The last defense witness Monday was Kathryn Arnold, an entertainment consultant who testified about damages to her career that both Depp and Heard alleged against each other.

Starting with Depp, she said she analyzed whether The Post’s comments had negatively impacted the actor’s career. Arnold testified that it had no effect, as his behavior on and off the film sets began to “interfere with what everyone saw as his great talent.”

Arnold pointed to another issue raised by Depp’s legal team: a Hollywood Reporter article published on Dec. 20, 2018 — two days after the op-ed — in which Disney executive Sean Bailey confirmed that Depp was not considered Jack Sparrow would go in the future Pirates of the Caribbean franchise. Arnold said that although it leaked online that day, it was actually released in print two days earlier, on the same day as the comment — so there’s “no way” Heard’s comment had any bearing on what the Hollywood Reporter journalist wrote , she said.
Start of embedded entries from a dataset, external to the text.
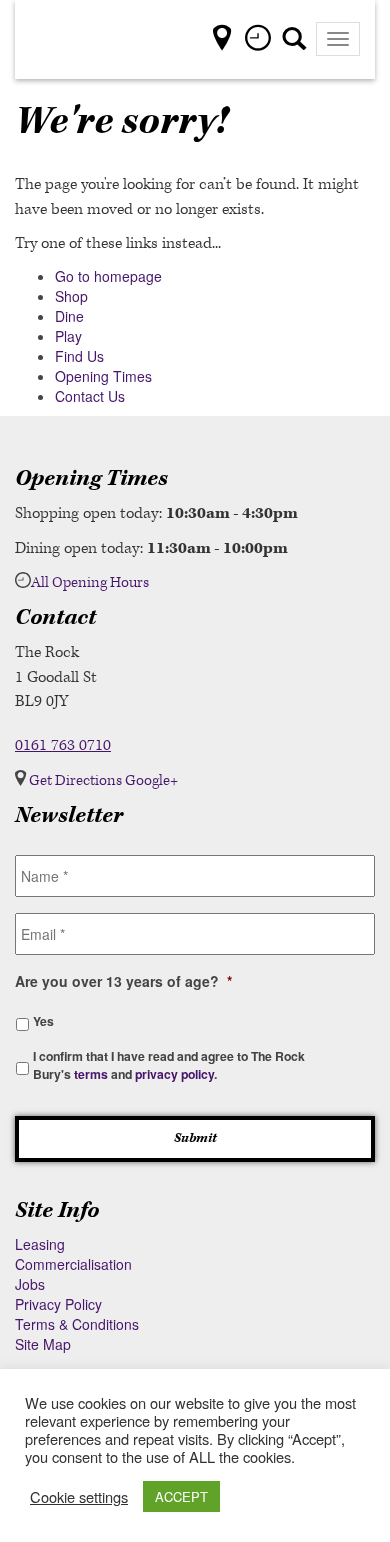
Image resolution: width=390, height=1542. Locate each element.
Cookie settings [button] (79, 1497)
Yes (43, 1021)
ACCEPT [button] (181, 1496)
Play (68, 336)
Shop (71, 296)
She reiterated that Depp caused additional damage to his career with his defamation lawsuit against British tabloid The Sun (which he lost in 2020), which, among other things, spotlighted his vulgar text messages and allegations of his conduct. “In fact, he’s causing his own downfall by bringing forward these lawsuits and continuing to ignite the fire of negative publicity around them both,” she said.

The cross-examination also primarily dealt with Arnold’s testimony that comments made by Depp’s attorney, Adam Waldman, to the media — which called her allegations of abuse a hoax — damaged the actress’ reputation and career to the point of ruin and cost her around $45 million to $50 million on occasions .

Dennison poked fun at the idea, particularly the actors Arnold described as “comparable” to Heard’s potential career ahead of Waldman’s comments, including Jason Momoa (Heard’s Aquaman co-star), Gal Gadot, Ana de Armas and Zendaya – such a famous actress, Dennison pointed out that she goes by one name. Arnold said she was trying to find a comparison with actors who have also been in superhero and action films and that they are only comparable, not identical.

Depp’s attorney also pointed out that after 2018’s “Aquaman,” which Arnold described as her breakthrough moment, Heard had booked only one acting role until Waldman’s testimony in 2020. Arnold agreed, but the role was on the TV show The Stand, which was a big deal because it was based on a Stephen King novel.